La capitale è sempre più stretta nella morsa del fuoco degli incendi provocati dall'incuria delle amministrazioni locali, alimentati dal caldo e dal vento secco di questi giorni
Chi abita a Roma e dintorni conosce bene lo stato drammatico della situazione: la capitale brucia senza sosta, con gravi danni all’ambiente e alla qualità dell’aria. Caldo, vento secco e totale assenza di opere di prevenzione (come ad esempio la manutenzione boschiva e l’eliminazione delle sterpaglie) hanno provocato incendi in più punti della città.
Si contano una quarantina di focolai fra il territorio comunale e la provincia, con altrettanti interventi da parte dei Vigili del Fuoco e della Protezione Civile. Le zone maggiormente colpite dalle fiamme sono quella di Lanuvio e di Fiano Romano, ma anche la zona ovest di Roma (tra Bravetta e Pisana).
Si è già fatto ricorso ad autobotti e anche ai canadair, che raccolgono acqua nella zona di Castel Sant’Angelo, andando così a inasprire le condizioni di siccità del fiume Tevere, già provato da settimane di totale assenza di piogge.

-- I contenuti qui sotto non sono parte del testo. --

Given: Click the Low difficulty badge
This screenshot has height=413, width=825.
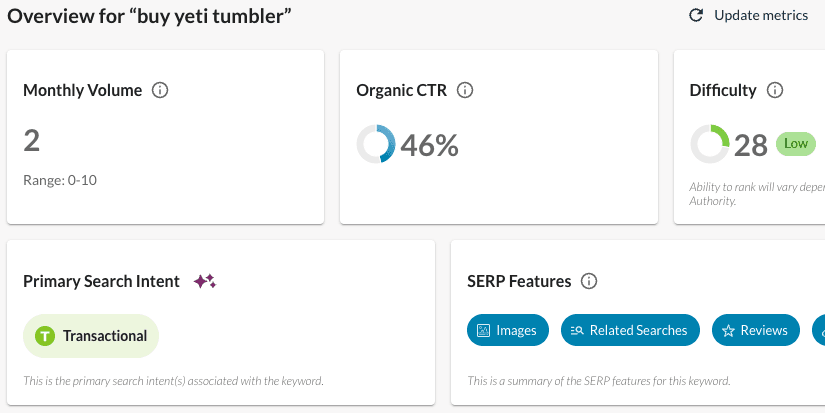Looking at the screenshot, I should (x=796, y=144).
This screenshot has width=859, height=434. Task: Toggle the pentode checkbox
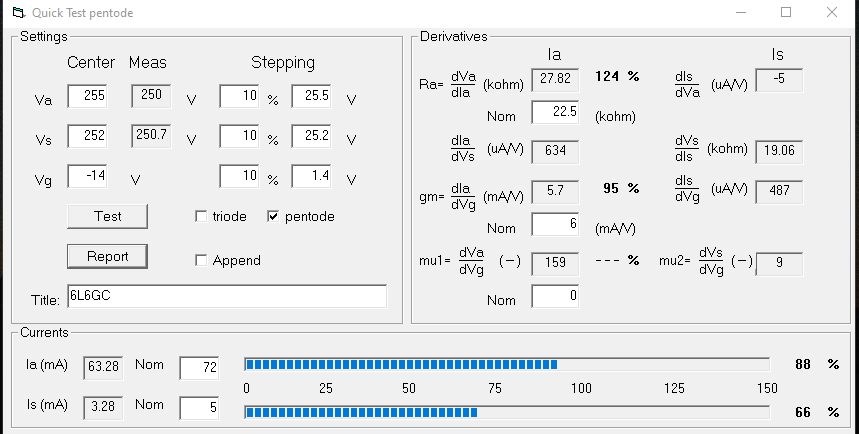[274, 217]
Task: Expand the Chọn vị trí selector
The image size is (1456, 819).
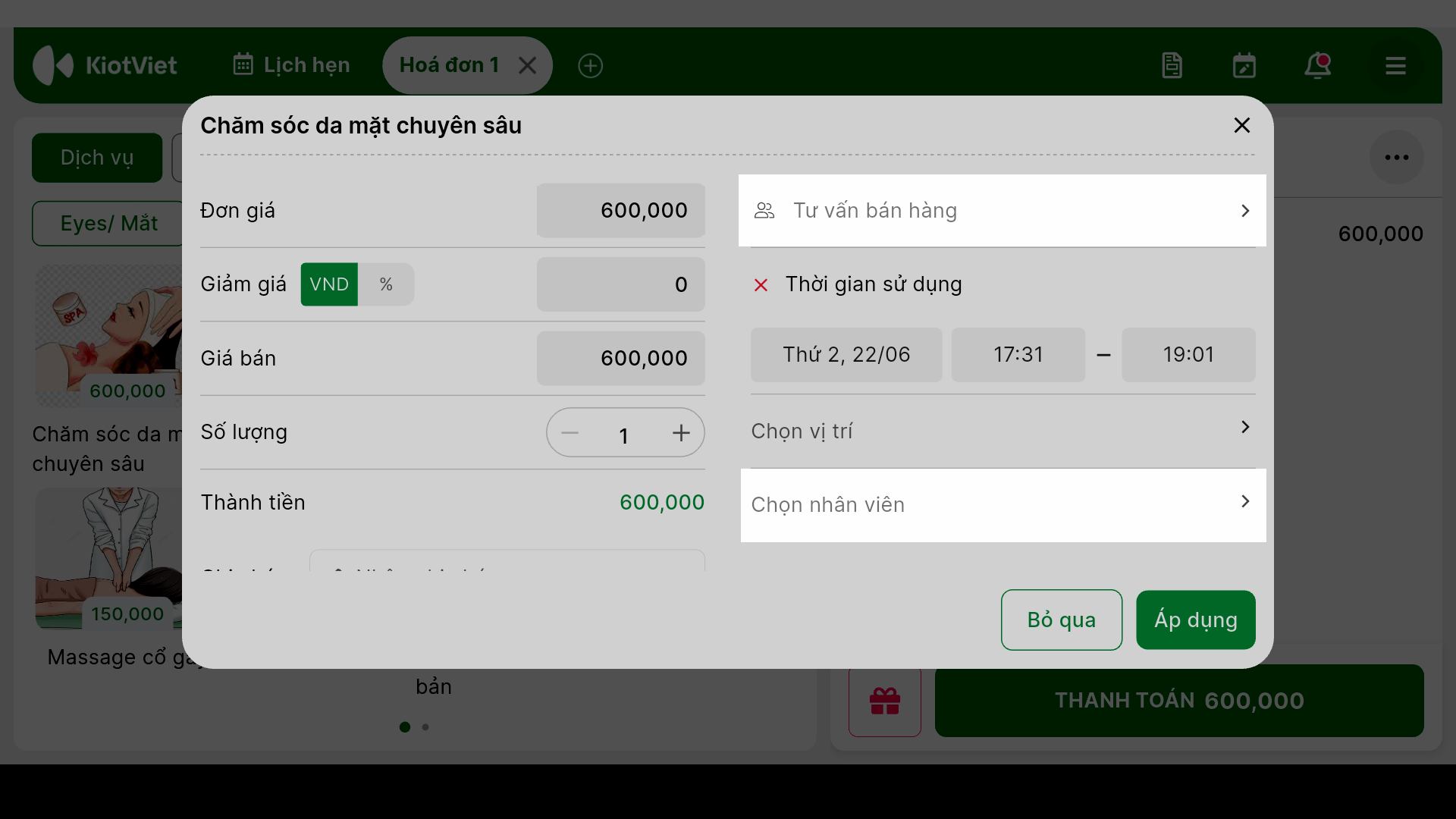Action: [1003, 431]
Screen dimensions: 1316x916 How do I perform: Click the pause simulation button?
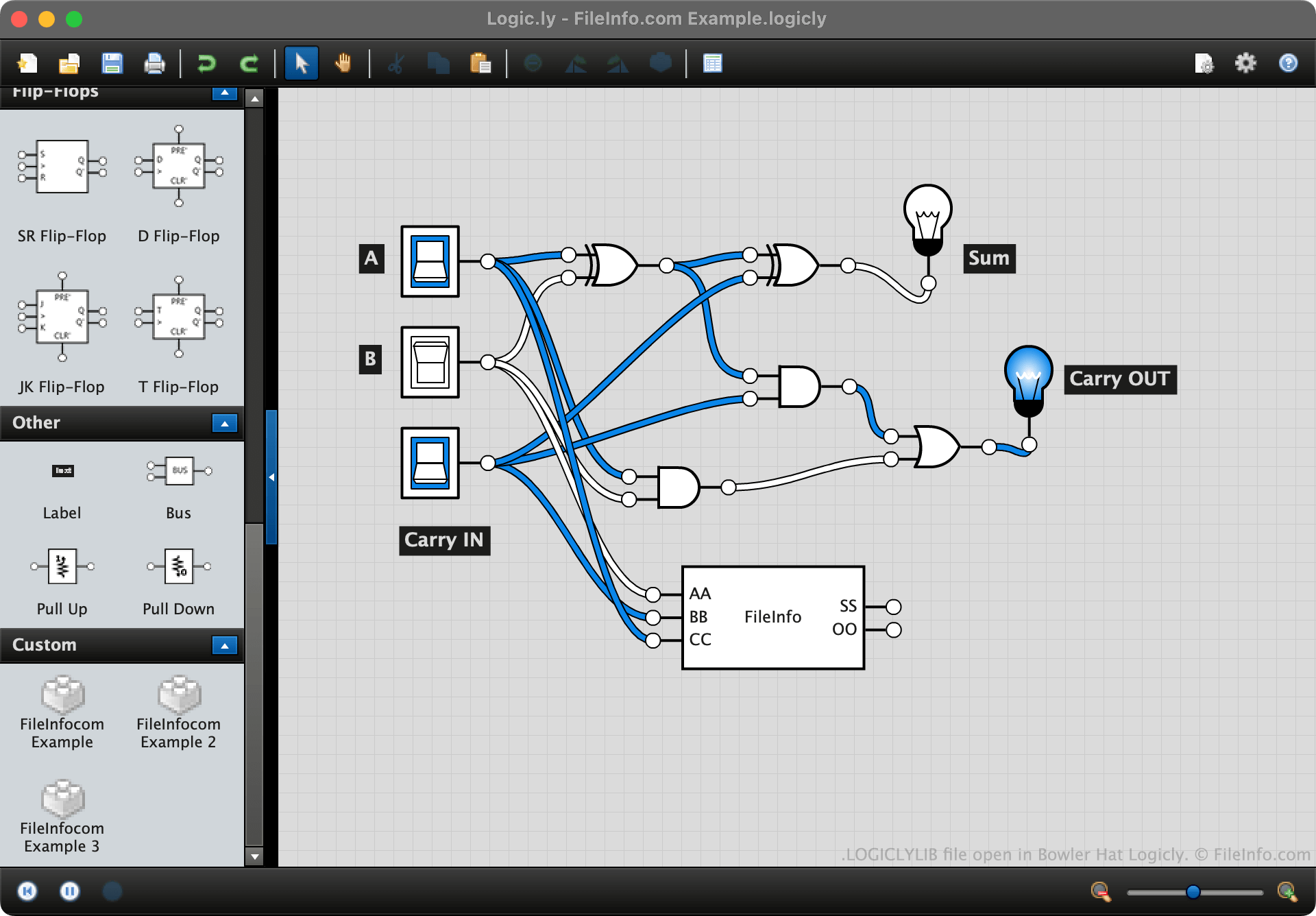pyautogui.click(x=69, y=891)

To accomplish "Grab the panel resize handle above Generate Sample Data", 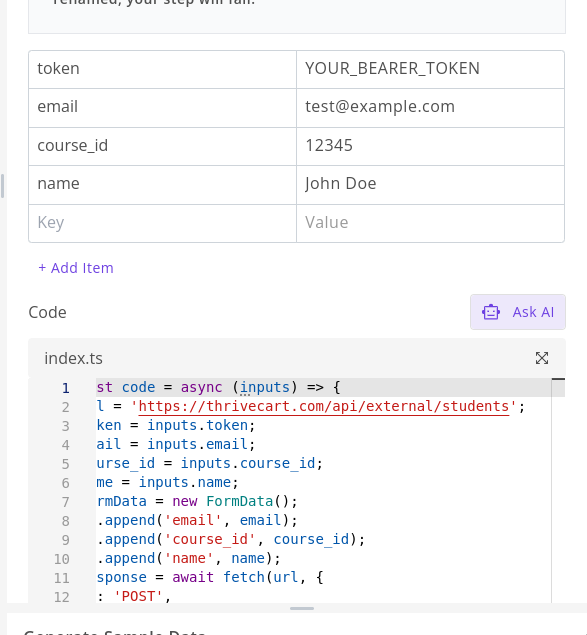I will click(x=302, y=608).
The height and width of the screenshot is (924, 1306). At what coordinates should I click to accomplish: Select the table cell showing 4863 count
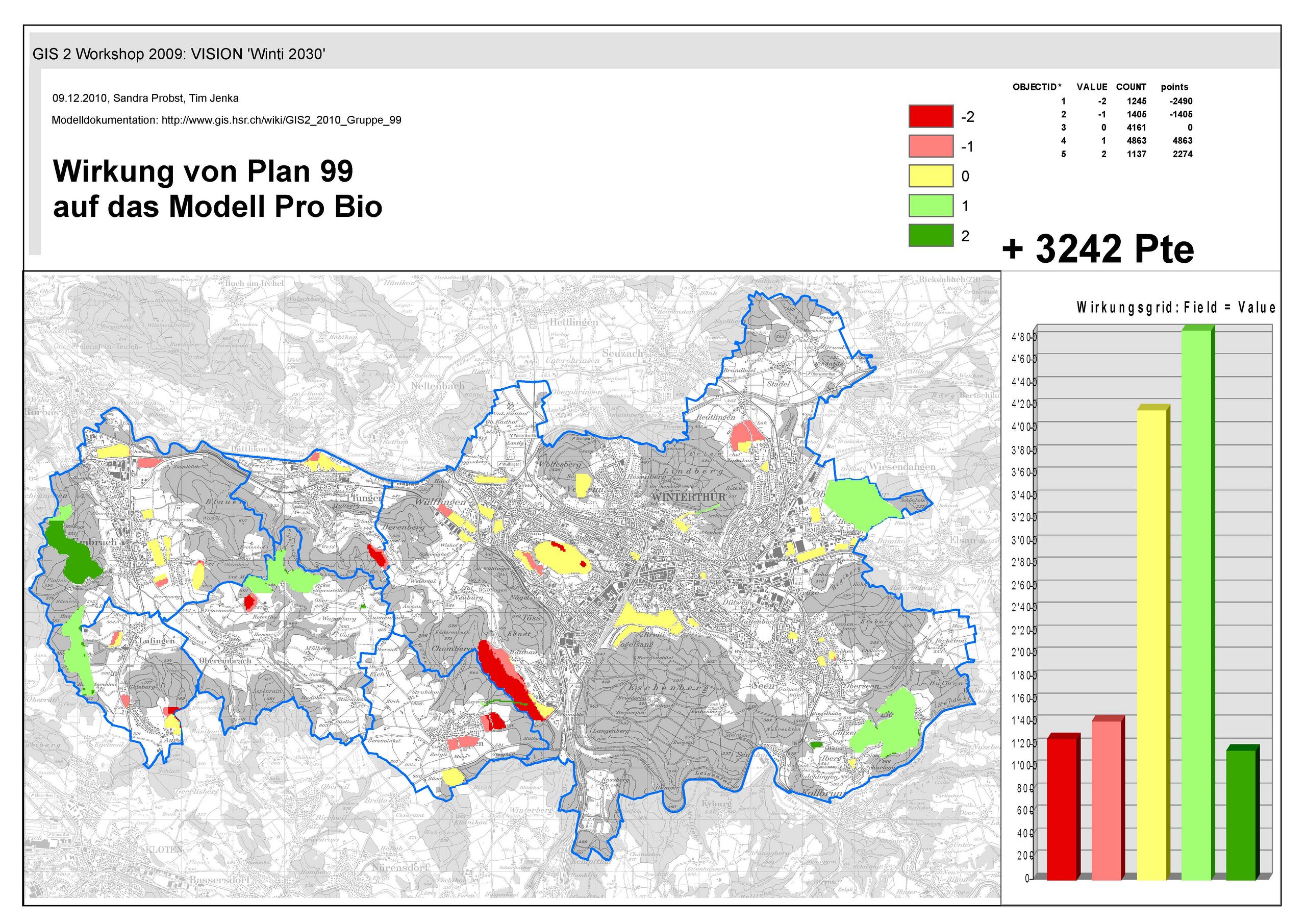(x=1136, y=140)
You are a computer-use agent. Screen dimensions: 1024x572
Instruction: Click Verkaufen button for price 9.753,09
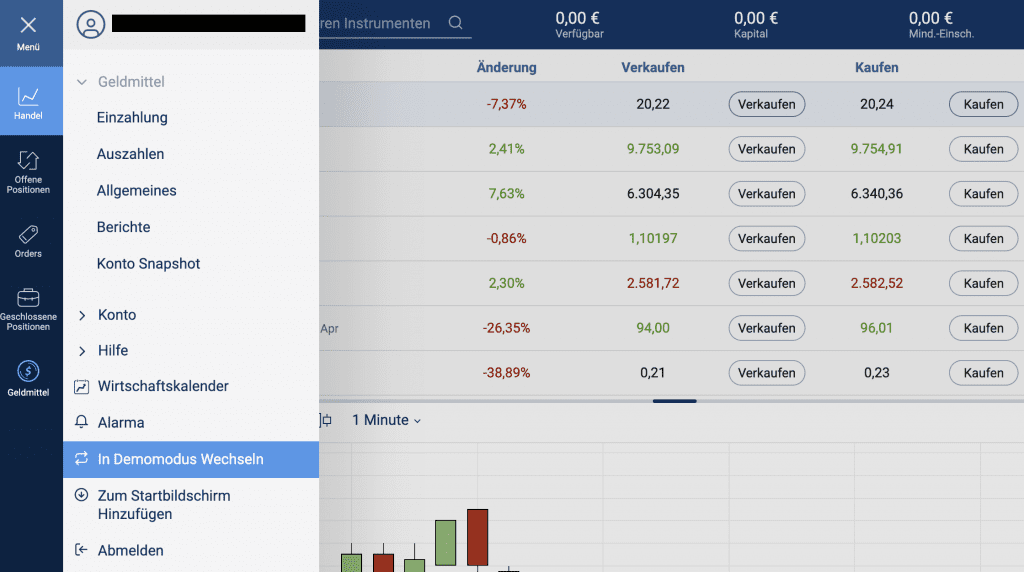pyautogui.click(x=766, y=149)
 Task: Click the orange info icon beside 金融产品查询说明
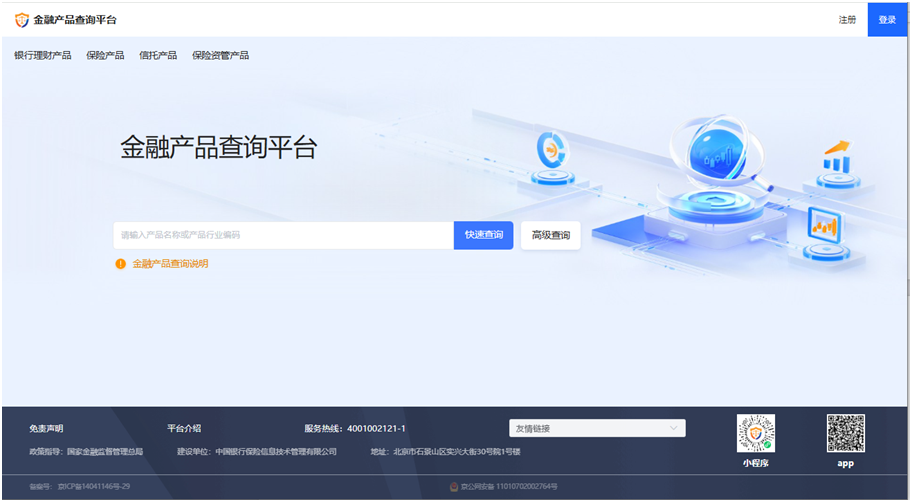(120, 264)
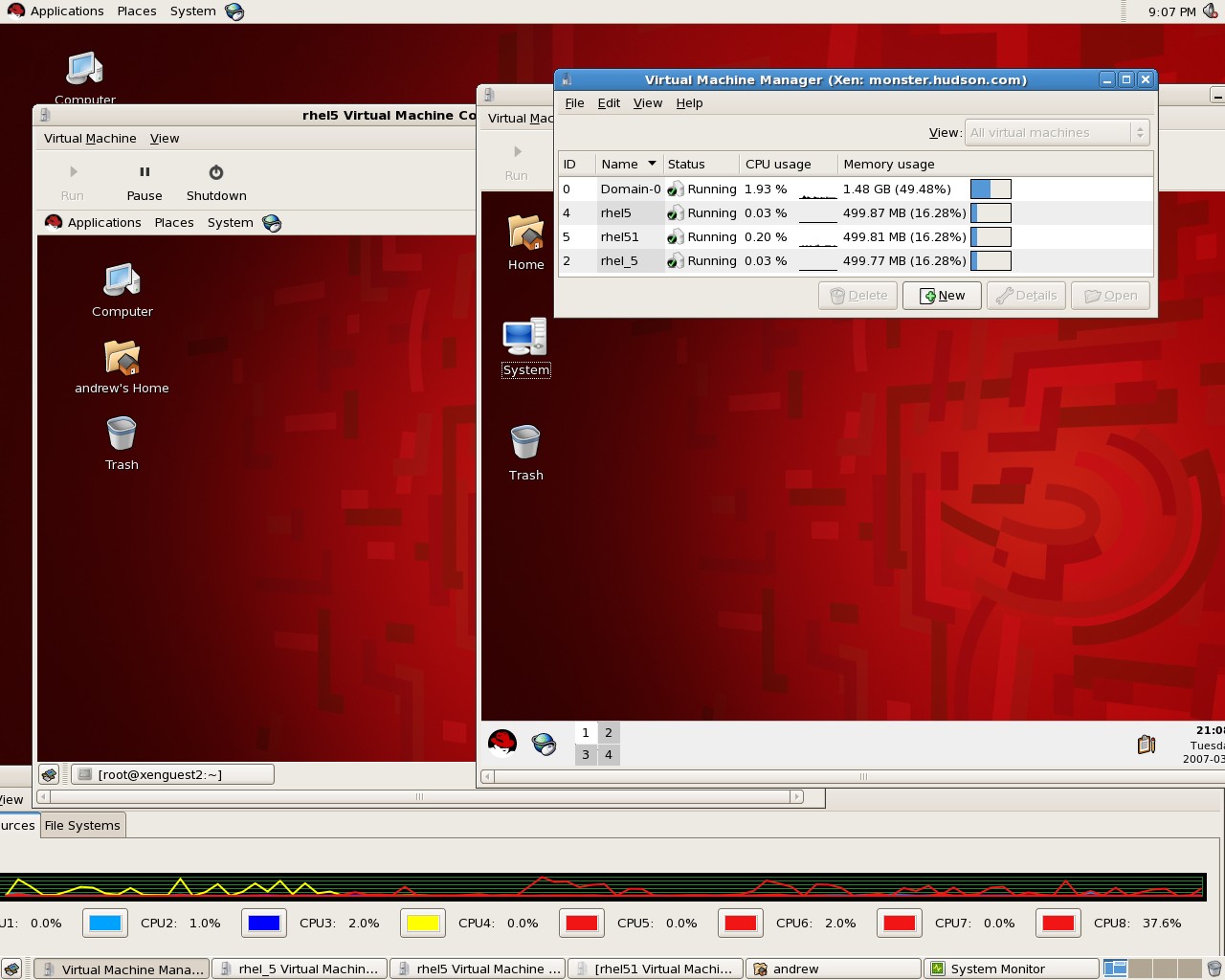Click the clipboard icon in guest panel
Screen dimensions: 1225x980
coord(1146,744)
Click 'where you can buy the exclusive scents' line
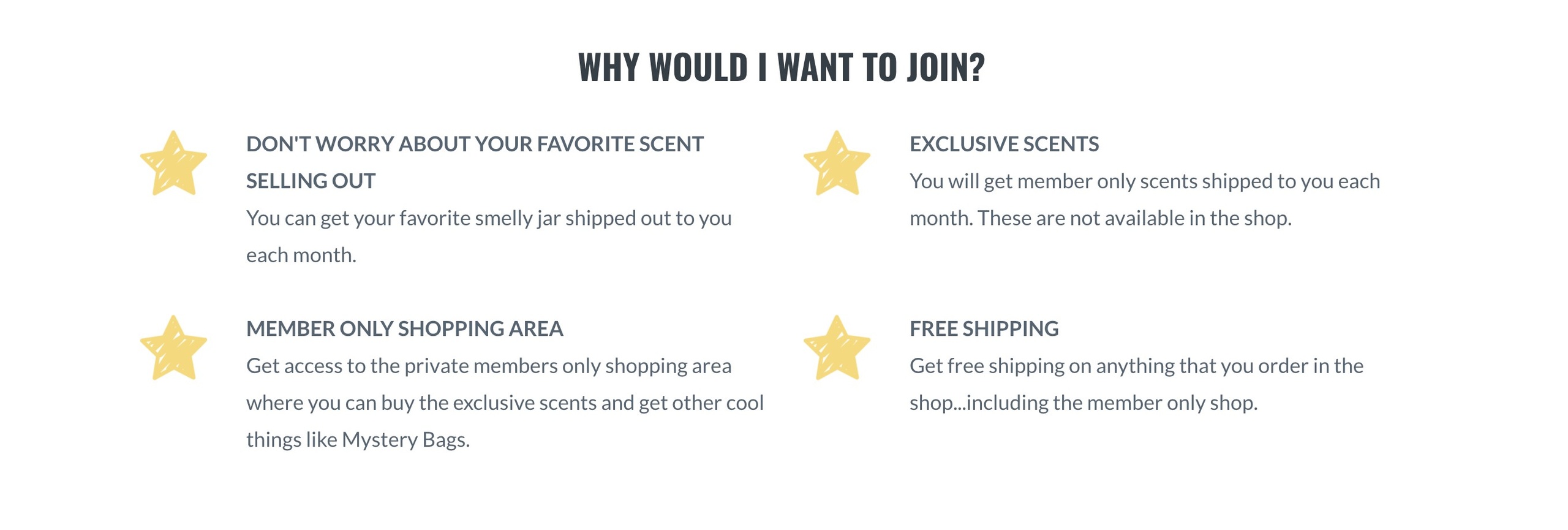Image resolution: width=1568 pixels, height=530 pixels. (x=505, y=403)
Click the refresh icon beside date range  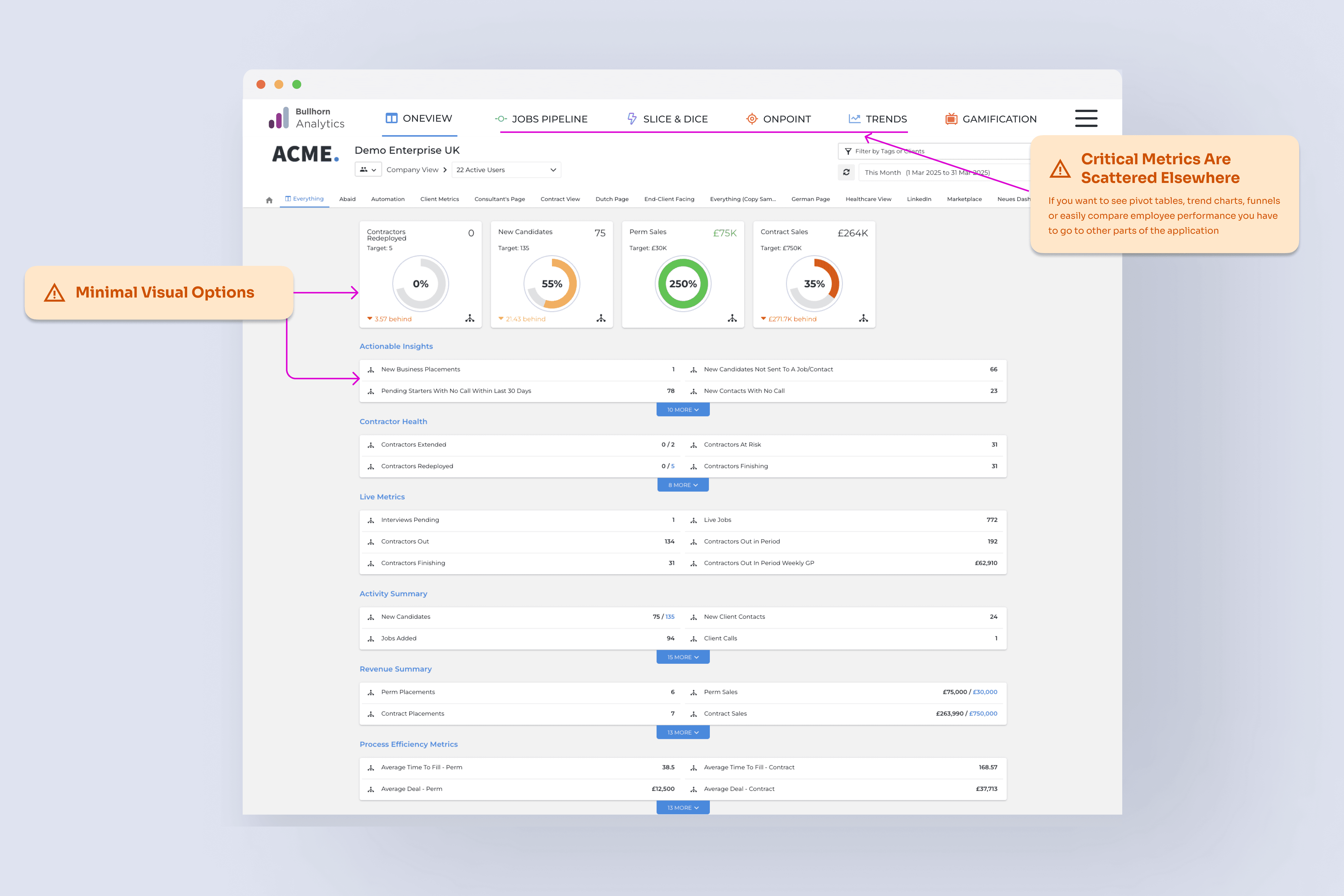coord(846,172)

Si teme per la qualità dell’aria respirata dai cittadini, già compromessa dal recente incendio avvenuto nell’impianto di trattamento dei rifiuti di Malagrotta, nella periferia Ovest di Roma, soltanto una settimana fa, che ha reso l’aria irrespirabile in un raggio di chilometri e ha costretto l’amministrazione comunale all’adozione di misure straordinarie.
Ovviamente gli incendi non si possono prevedere, e non possiamo fare qualcosa neppure contro il caldo soffocante degli ultimi giorni, che favorisce il propagarsi delle fiamme. Molto può essere fatto nel campo della prevenzione dei roghi, attraverso politiche mirate di pulizia dei territori incolti e di eliminazione delle sterpaglie.
Purtroppo però le amministrazioni locali (non solo a Roma, ma un po’ in tutta Italia) non sembrano avere la lungimiranza tale da investire finanziamenti in opere di prevenzione per non dover fare poi ricorso a piani straordinari e misure di emergenza.